Son las tres de la madrugada, hace calor, las mujeres ya se sacaron los tacos y los varones las corbatas. El momento del cotillón puede ser incómodo cuando el cuerpo ya está transpirado pero, sin dudas, es la hora de legitimar conductas indecentes o simplemente ridículas. Entonces allá van ellos, los varones, a abrazarse con sus pares, a saltar y cantar a los gritos:
Nos sacamos el anillo carcelero
Y vivimos una noche de soltero
Somos los piratas
Nos gusta la aventura, las noches de bailanta
Somos los piratas
Toda una vida fiel al gato y a las trampas
Al gato y a las trampas
“Los piratas”, de Los Auténticos Decadentes, pertenece al disco Cualquiera puede cantar (1997) y es una oda grotesca al perro que ladra, al que podría tirar la primera piedra, al hombre heterosexual casado promedio. Es sabido que ningún afiliado al Gremio del Pirata confesaría tan escandalosamente sus fechorías en un casamiento —propio o ajeno—, delante de su pareja o, peor, de su suegro. Sin embargo, en ese mismo disco se encuentra la que probablemente sea una de las canciones de amor más profundo compuestas por bandas que no son conocidas por hacer canciones de amor. Una categoría muy específica, tal vez, pero no por ello menos real, dentro de la que se encuentran las canciones (y cuentos, novelas, relatos, poemas) que hablan de un amor de una vez, de un arrebato apasionado que caló hondo, que marcó para siempre.
No intentes esconderte entre melodías asociadas a fiesta y cotillón, Los Auténticos Decadentes, ya sabemos que en realidad sos una cáscara de nuez en el mar, un osito de peluche de Taiwan, delicioso como el dulce de leche. “Cómo me voy a olvidar” es, como todo el mundo sabe, la historia de un hombre que comparte una noche de amor con una mujer, Silvia, a quien desea volver a ver:
Es mi ilusión, volver a verte
Sigo esperando esa suerte
Estar con vos, una vez más
Y que ya nada nos pueda separar
¿Qué tendrá Silvia? ¿De qué se tratará ese misterioso encanto que a hombres y mujeres ha cautivado a lo largo de la historia? Tal vez sea que esos amores idílicos nos dejan encantados por siempre porque, justamente, no avanzan, porque se quedan estancados por siempre en la estapa de seducción. Y, como decía mi abuela —mentira, lo digo yo— si todo sale según el plan, todas y todos nos enamoramos en un cuarto de hotel.

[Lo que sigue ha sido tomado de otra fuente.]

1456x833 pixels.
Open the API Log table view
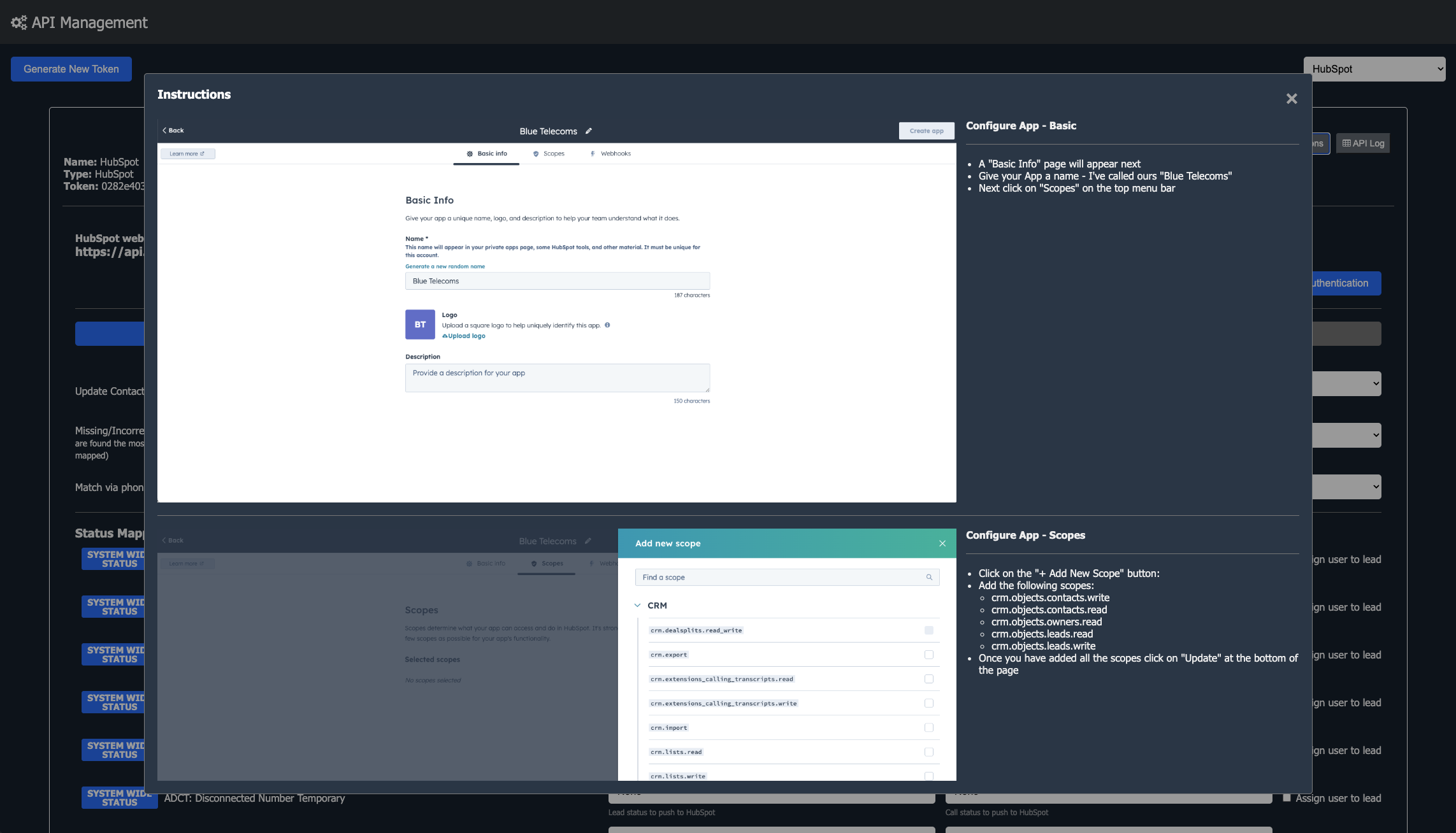pyautogui.click(x=1363, y=143)
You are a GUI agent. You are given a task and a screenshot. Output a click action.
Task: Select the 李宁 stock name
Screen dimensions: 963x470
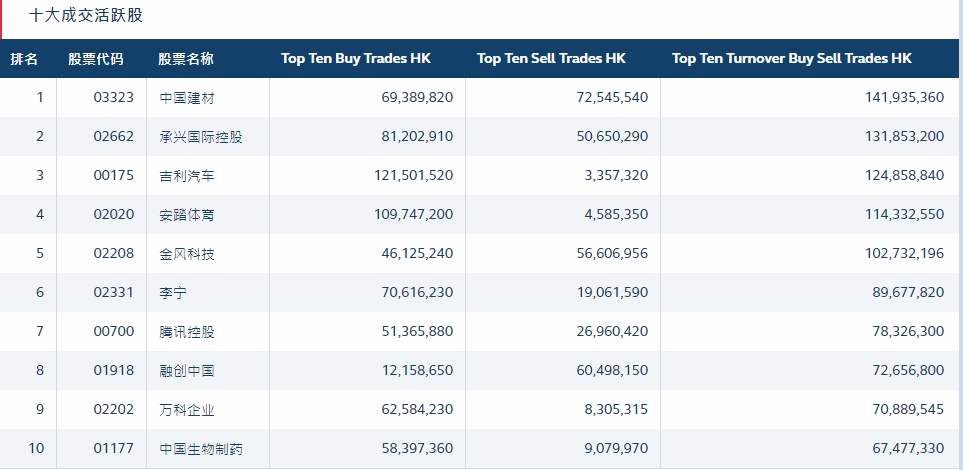pyautogui.click(x=173, y=293)
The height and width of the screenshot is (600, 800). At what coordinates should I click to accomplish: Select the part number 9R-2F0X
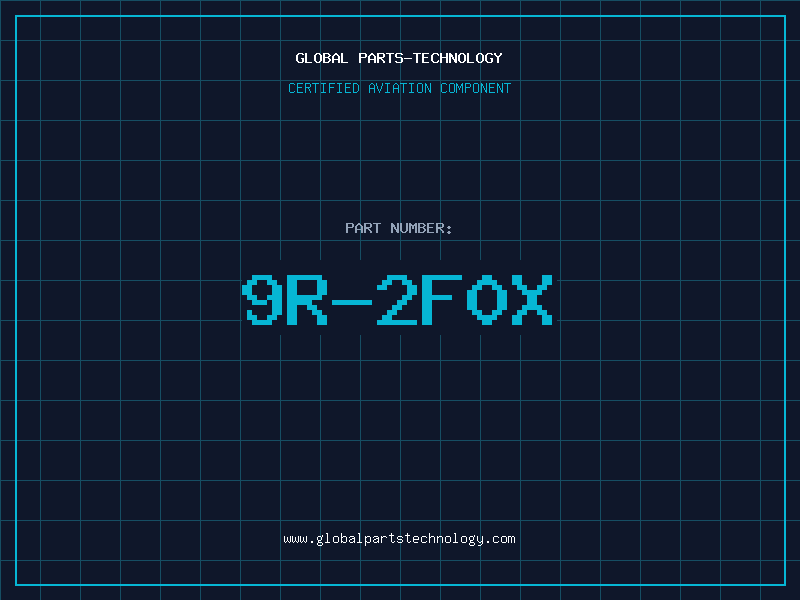click(397, 300)
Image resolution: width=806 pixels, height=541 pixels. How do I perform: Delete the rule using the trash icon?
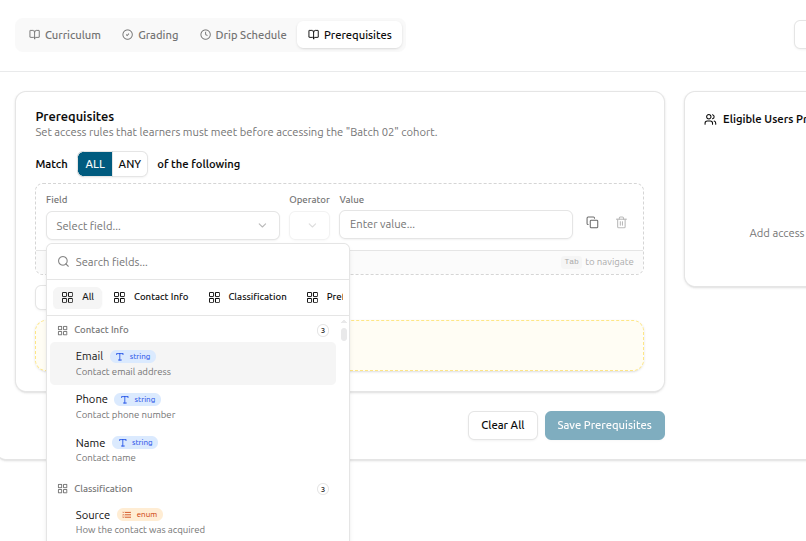coord(621,223)
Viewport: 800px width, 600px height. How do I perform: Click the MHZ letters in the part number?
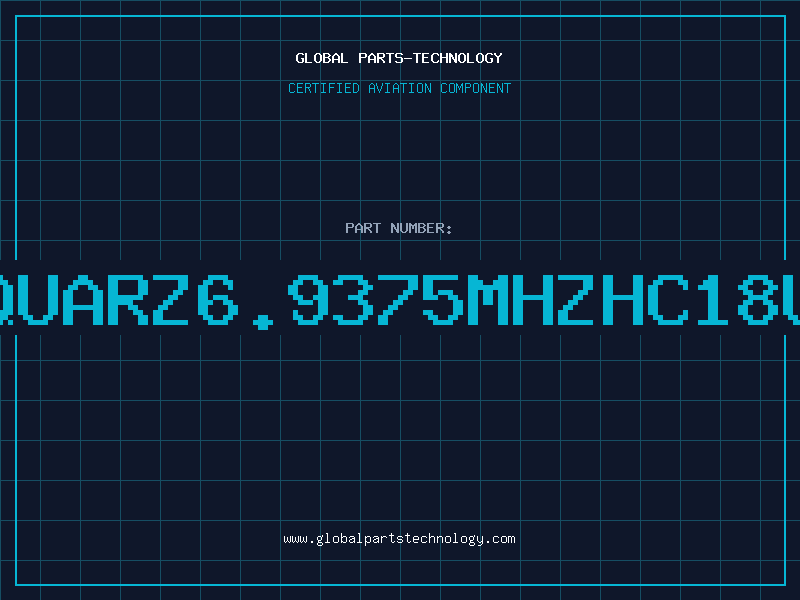point(531,300)
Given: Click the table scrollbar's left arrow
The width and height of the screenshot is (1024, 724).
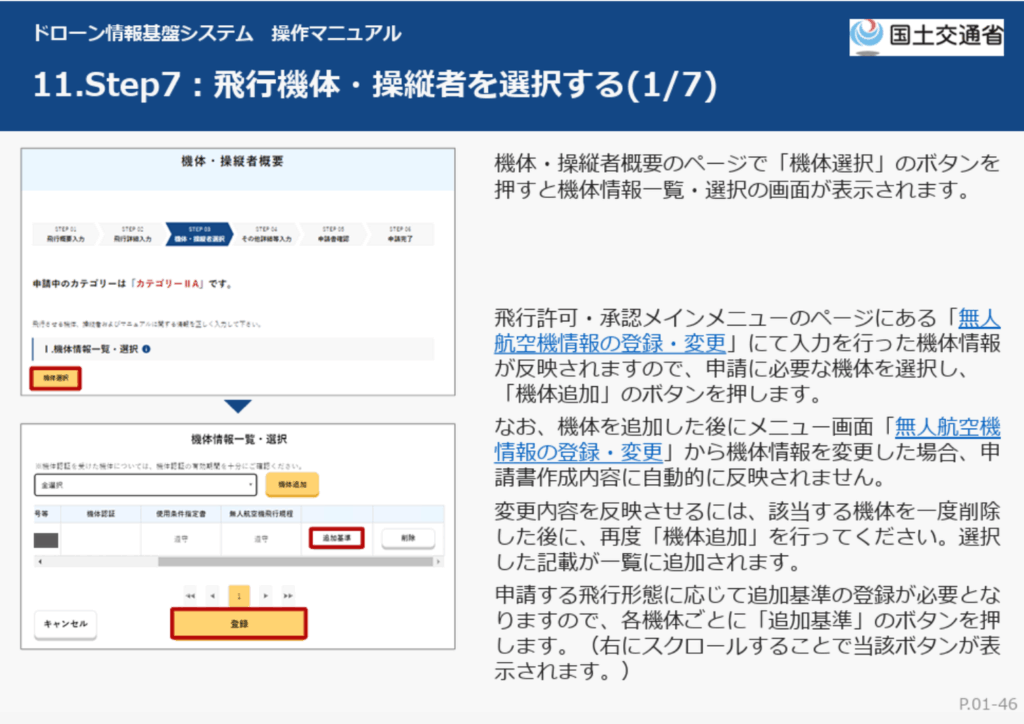Looking at the screenshot, I should point(38,562).
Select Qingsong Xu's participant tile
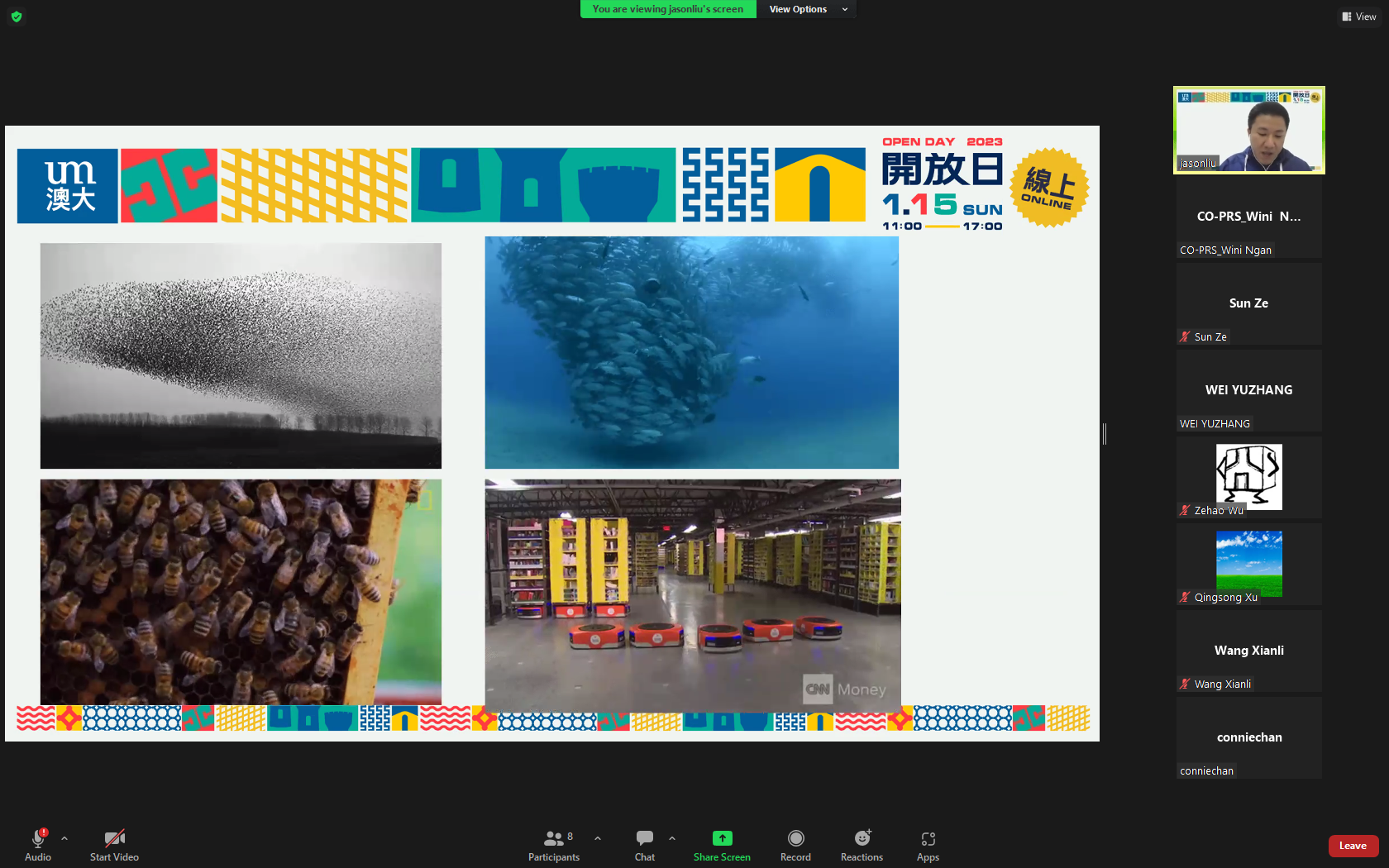The width and height of the screenshot is (1389, 868). coord(1248,564)
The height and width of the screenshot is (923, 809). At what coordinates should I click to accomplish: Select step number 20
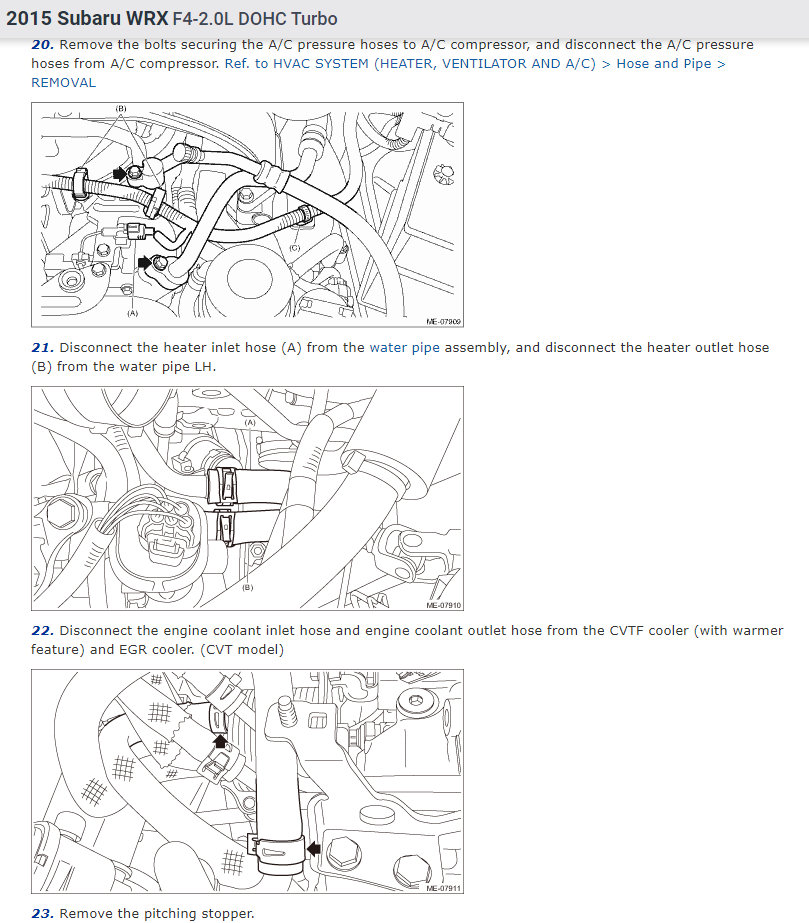[42, 45]
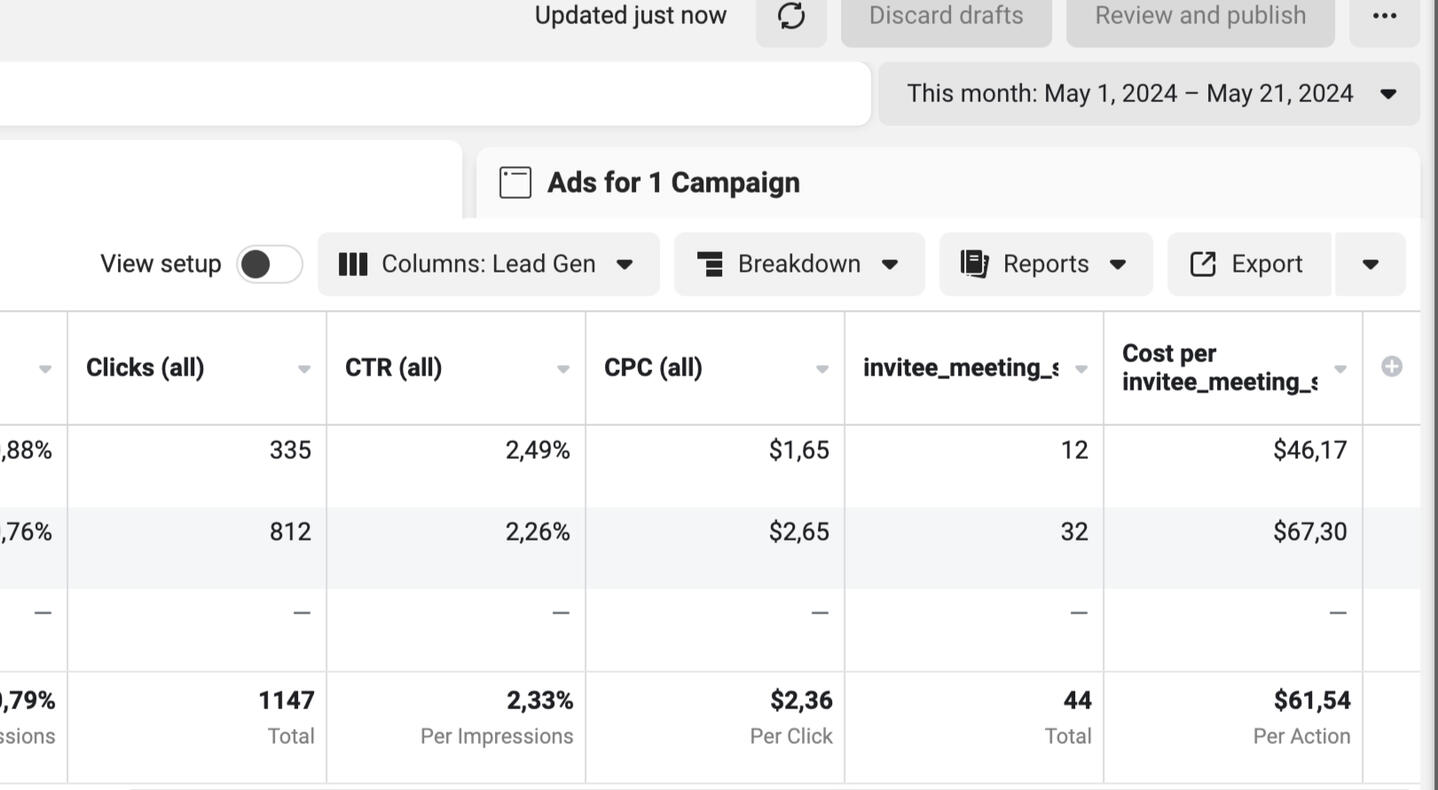The width and height of the screenshot is (1438, 790).
Task: Click the Columns bars icon
Action: [352, 264]
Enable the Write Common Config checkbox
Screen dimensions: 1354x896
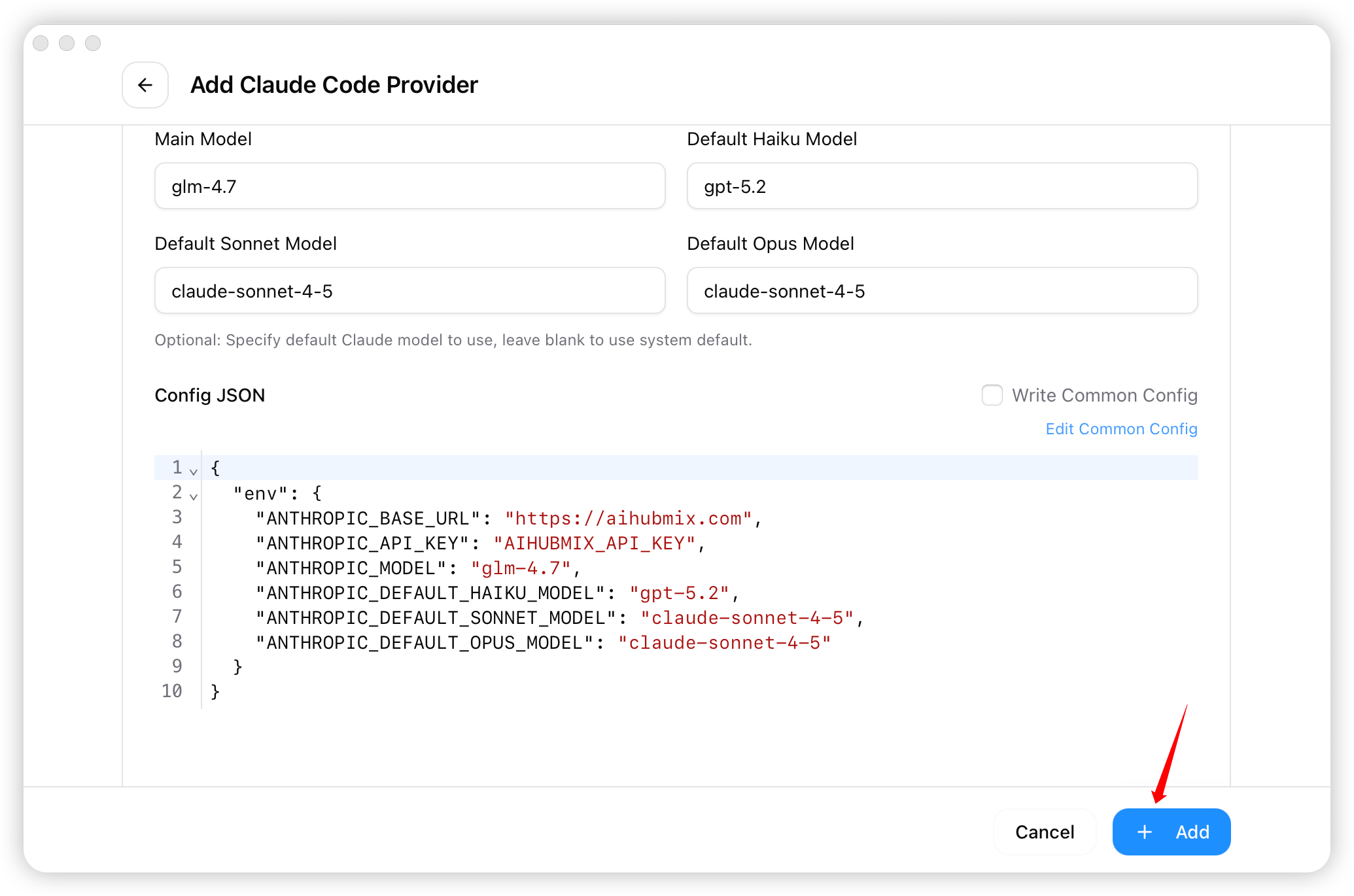[992, 395]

“Desencuentro” es uno de los cuentos de Escapada (2005), de Alice Munro, y trata de una joven que todos los años va sola al teatro de otra ciudad. Un verano pierde su bolso en el tren, conoce a un hombre que la ayuda a volver, y con quien además pasa el rato, se besan, y deciden reencontrarse al año siguiente el mismo día, forzando un poco al azar (qué lindo, sepan disculpar esta digresión, es dejar participar al azar en un acontecimiento romántico: es emocionante y arriesgado y, como ya vemos, puede salir mal), como Los Auténticos Decadentes (“Quiso el destino, el azar, que se acabara ese mismo día”). Él le pide que lleve el mismo vestido verde. Al año siguiente, ella lo va a buscar y, aunque se encuentran, él la repele como a una mosca; Robin, la protagonista del relato de Munro, pasa el resto de su vida lamentándose por aquel triste episodio, por haber forzado a la suerte.
En el cuento “Objeto de amor”, de Edna O’Brien, Martha se enamora de un hombre mayor —bastante mayor, casado, siendo ella menor de edad— con quien pasea una tarde de verano en moto y a quien espera volver a encontrar con la esperanza bovariana intacta. Pero esto no se trata de Mesdames Bovary, Marthas, o protagonistas de cuentos de Alice Munro.
La canción “Polvo de estrellas”, compuesta por el multifacético artista español Serafín Zubirí, a quien en 1992 lo llevaría a la final del Festival de Eurovisión (finalmente perdería contra el super romántico Sergio Dalma), se convirtió en un clásico de la música tropical uruguaya de la mano de Karibe con K y relata la historia de un hombre y (presumo) una mujer que lo hechiza con su “polvo de estrellas”. Maravillosa sutileza, sea cual fuere el polvo al que se refiere.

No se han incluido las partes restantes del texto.